2.* what you will get*





*3. Fist impression*





*4. Their favourite CDC technology with 4 heatpipe*​




THE system spec is​
- AMD Phenom II X4 955 BE 3,2ghz
- Gigabyte 78LMT-S2P
- Cooler Master Hyper 212X (1 fan)
- HIS HD 7750 1GB GDDR5 IceQ
- GSKILL Ripjaws PC 12800 2 x 4GB (8GB)
- Seagate 250 GB
- WD Cavlar Blue 500 GB
- Enermax NAXN 550-B 82+ Bronze
- Azza Toledo 301​


*INSTALLED AND TEST USING PRIME95​*


Spoiler



















_*i'm not an overclocker, never try to overclock before, so everything i test at default clock.*_


*1. IDLE TEMP
*






*
2. LOAD TEMP*






​





> *Conclusion*
> 
> idle and max are depend on room temperature, i've got different result on day, evening, midnight.. even morning. so result in PHENOM II X4 955 BE
> 
> ...




Sorry for my bad english, just noob review


Thanks dude


----------



## Timmone (Jun 8, 2013)

I also have this case and this cooler. I went to install today, only to find the backplate only had the two right screw holes visible on the motherboard. The other two screw holes of the motherboard (on the left) are hidden behind the back paneling of the case where the motherboard sits on. How did you access those two screws and tighten them for your cooler?


----------



## ibay190 (Jun 8, 2013)

Timmone said:


> I also have this case and this cooler. I went to install today, only to find the backplate only had the two right screw holes visible on the motherboard. The other two screw holes of the motherboard (on the left) are hidden behind the back paneling of the case where the motherboard sits on. How did you access those two screws and tighten them for your cooler?



it's simple but quite troublesome if u don't remove motherboard first from the case.. i simply remove motherboard, so i can access it easily.


----------



## Timmone (Jun 8, 2013)

ibay190 said:


> it's simple but quite troublesome if u don't remove motherboard first from the case.. i simply remove motherboard, so i can access it easily.



Thank you, sir! I will try that right away and return with my results.


----------



## ibay190 (Jun 8, 2013)

Timmone said:


> Thank you, sir! I will try that right away and return with my results.



Goodluck pal, looking forward to see OC-ed review from you


----------



## Timmone (Jun 9, 2013)

Successfully installed the cooler! You know on our case how there are all the case wires coming from the top, where the optical drive bays are? How did you cable manage all of those?


----------



## ibay190 (Jun 9, 2013)

Timmone said:


> Successfully installed the cooler! You know on our case how there are all the case wires coming from the top, where the optical drive bays are?

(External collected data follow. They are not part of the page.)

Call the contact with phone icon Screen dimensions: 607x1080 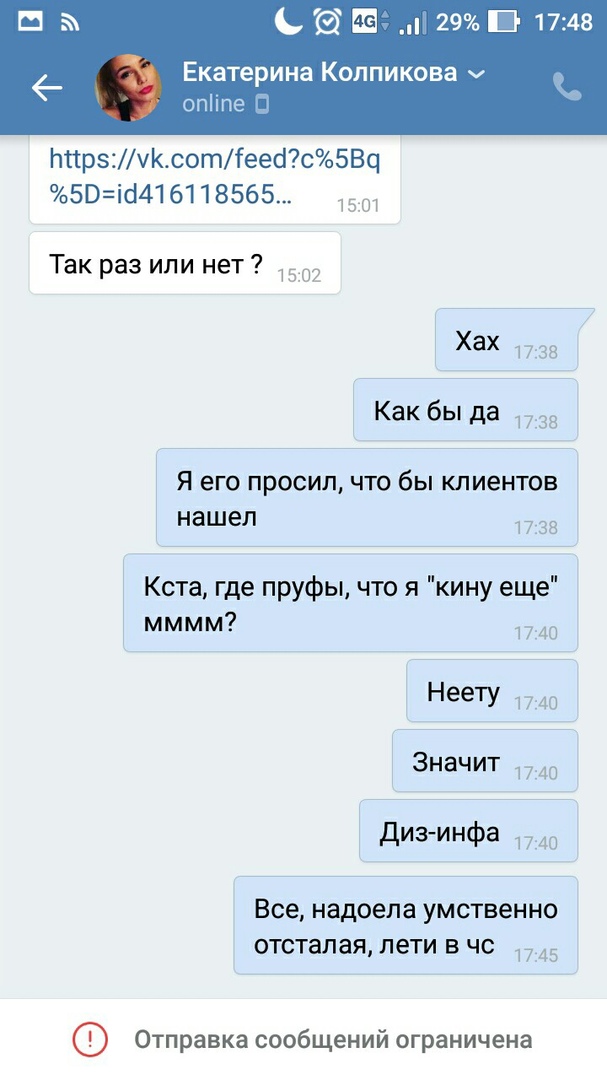[567, 87]
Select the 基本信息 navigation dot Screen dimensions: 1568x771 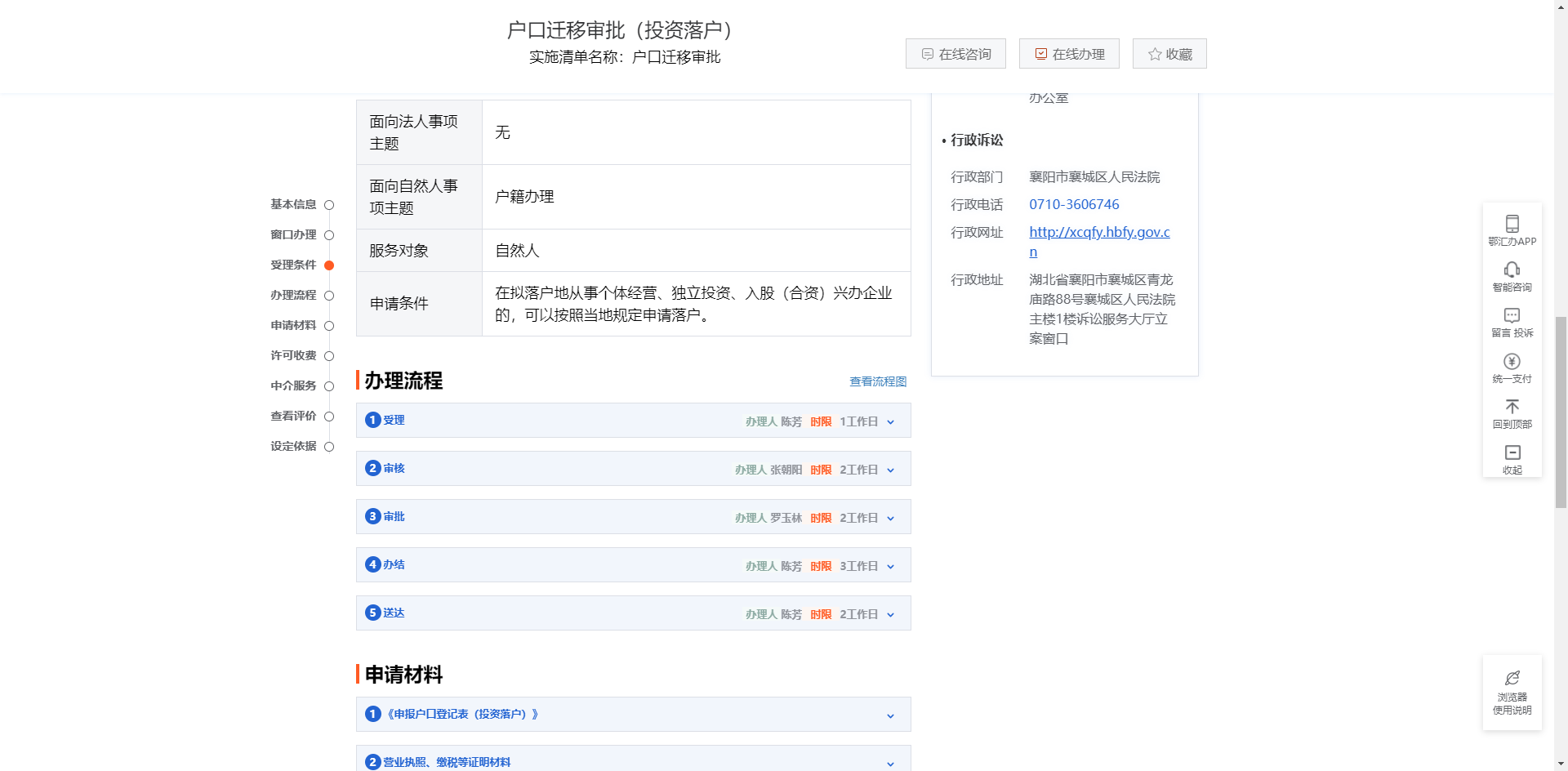(x=329, y=205)
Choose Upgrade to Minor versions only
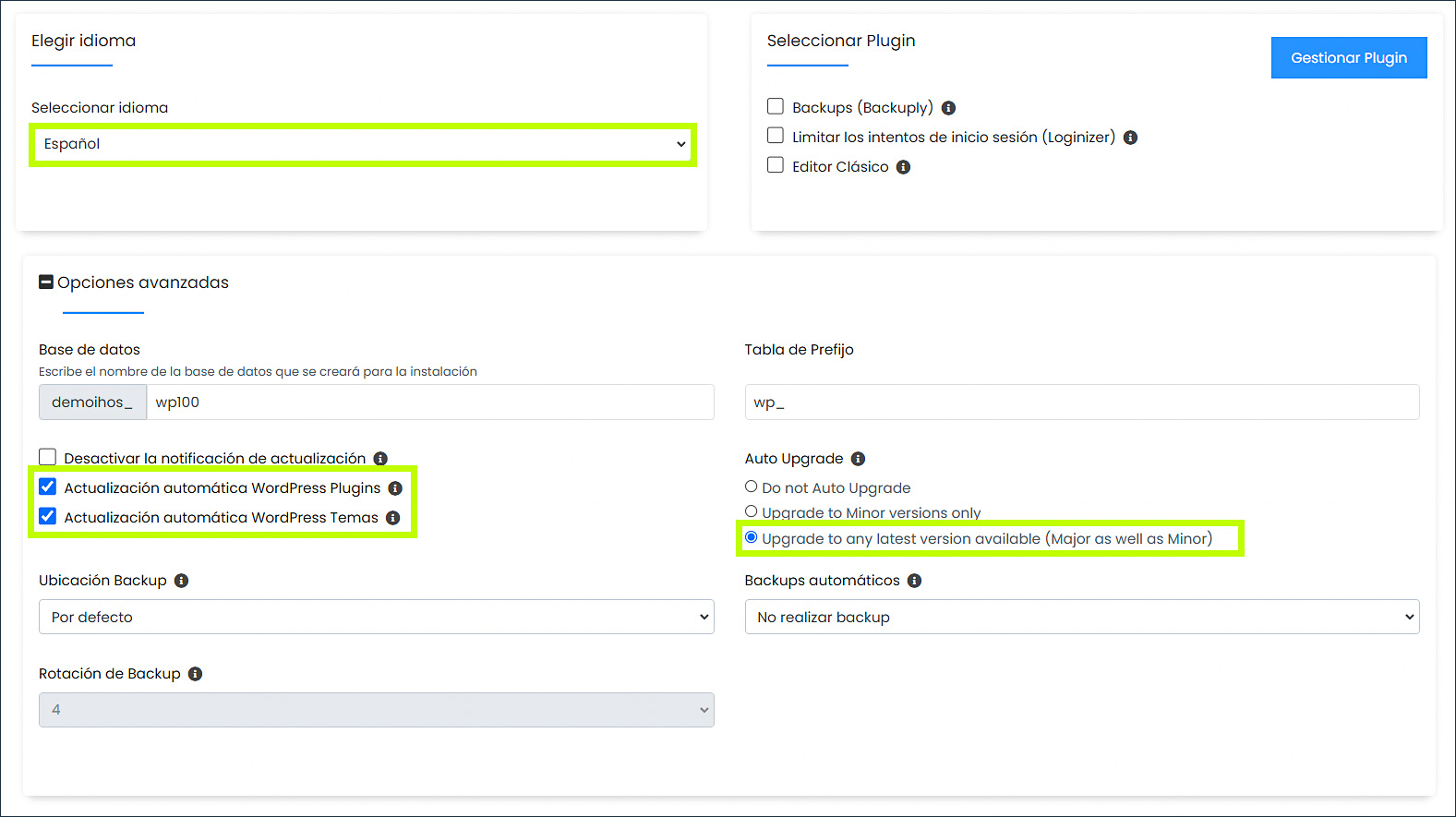Screen dimensions: 1456x817 pyautogui.click(x=752, y=511)
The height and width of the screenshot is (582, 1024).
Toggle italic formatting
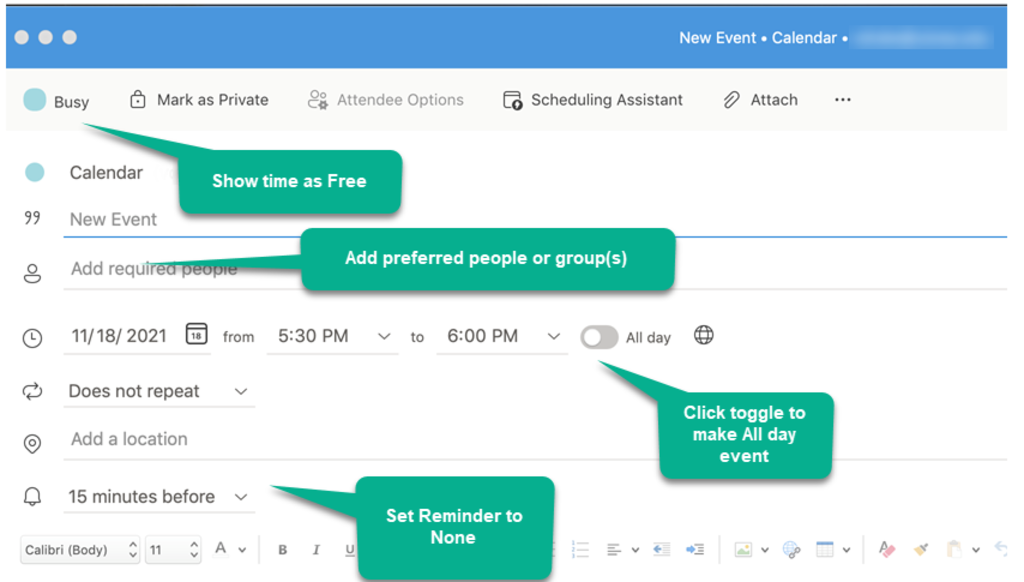coord(315,549)
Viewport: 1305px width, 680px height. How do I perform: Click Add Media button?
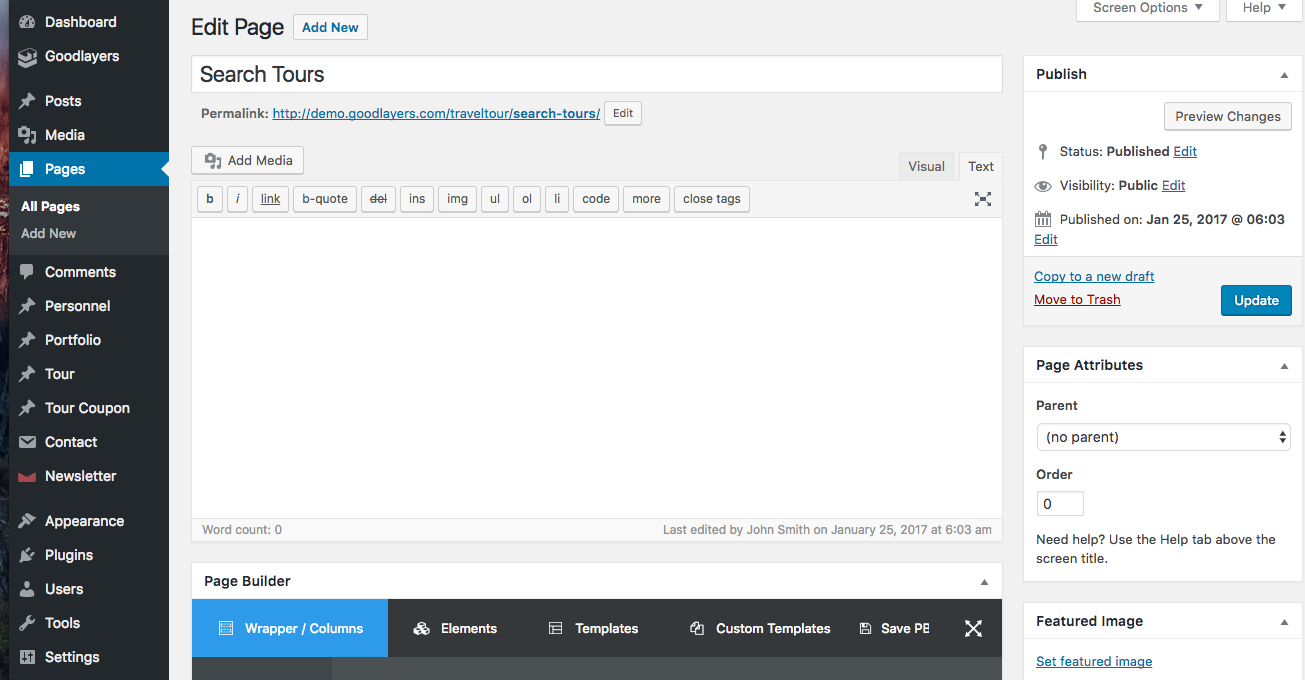pos(248,160)
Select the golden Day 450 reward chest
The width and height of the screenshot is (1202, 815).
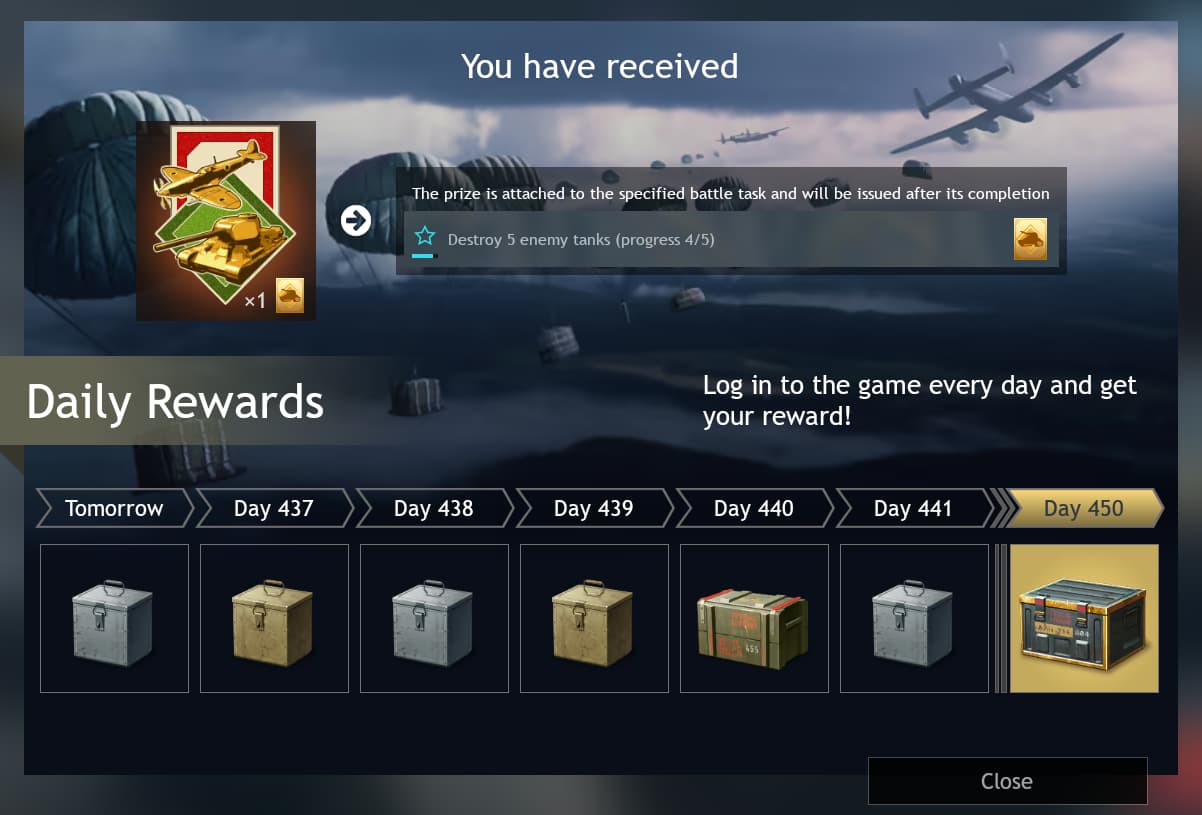[x=1084, y=618]
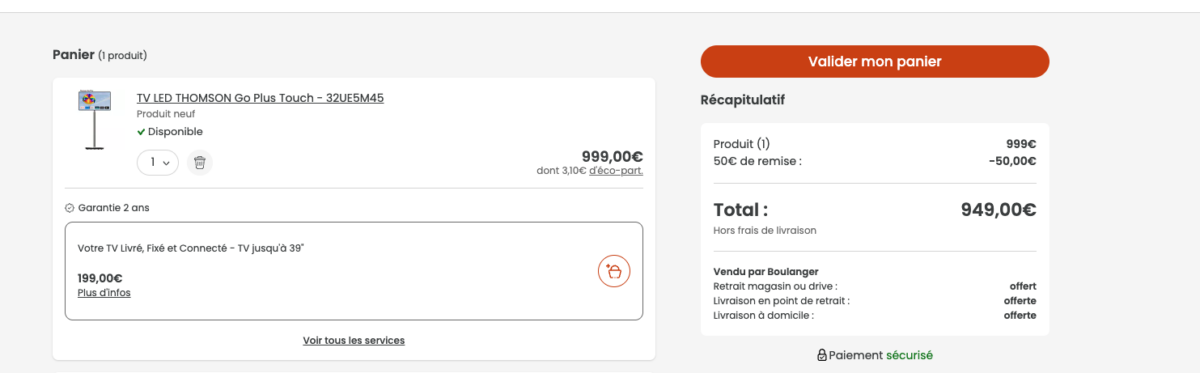Click the Garantie 2 ans label
The width and height of the screenshot is (1200, 373).
click(113, 208)
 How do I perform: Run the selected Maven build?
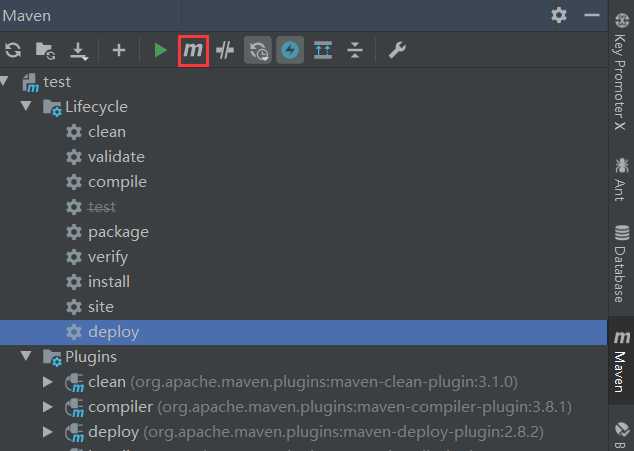coord(160,51)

How did you cable manage all of those?



Good to hear that , but hard to explain, i guess i'll take picture for it A.S.A.P.

Be right back in a few hours


----------



## George_o/c (Jun 11, 2013)

It'd be cool if you could push a tad the system so that you show that it has potential even when the Phenom is o/ced - especially since Phenoms are so easy to overclock  

I suppose they only offer one fan in order to minimize the cost and keep the price entry-level. 

Anyways, good job man


----------



## ibay190 (Jun 13, 2013)

thaks mate, yeah i'd love to oc my cpu soon, also i never overclock my system before since i don't have enough good guide? wpuld you like to suggest good page for OC phenom??


----------



## Arabicuser (Jun 20, 2013)

I bought same this cooling air, and i was thinking to buy another fan to go with it but same of stock, if not then i want to buy 2 fans to use it on 212 Evo, any recommendations?


----------



## ibay190 (Jun 24, 2013)

Arabicuser said:


> I bought same this cooling air, and i was thinking to buy another fan to go with it but same of stock, if not then i want to buy 2 fans to use it on 212 Evo, any recommendations?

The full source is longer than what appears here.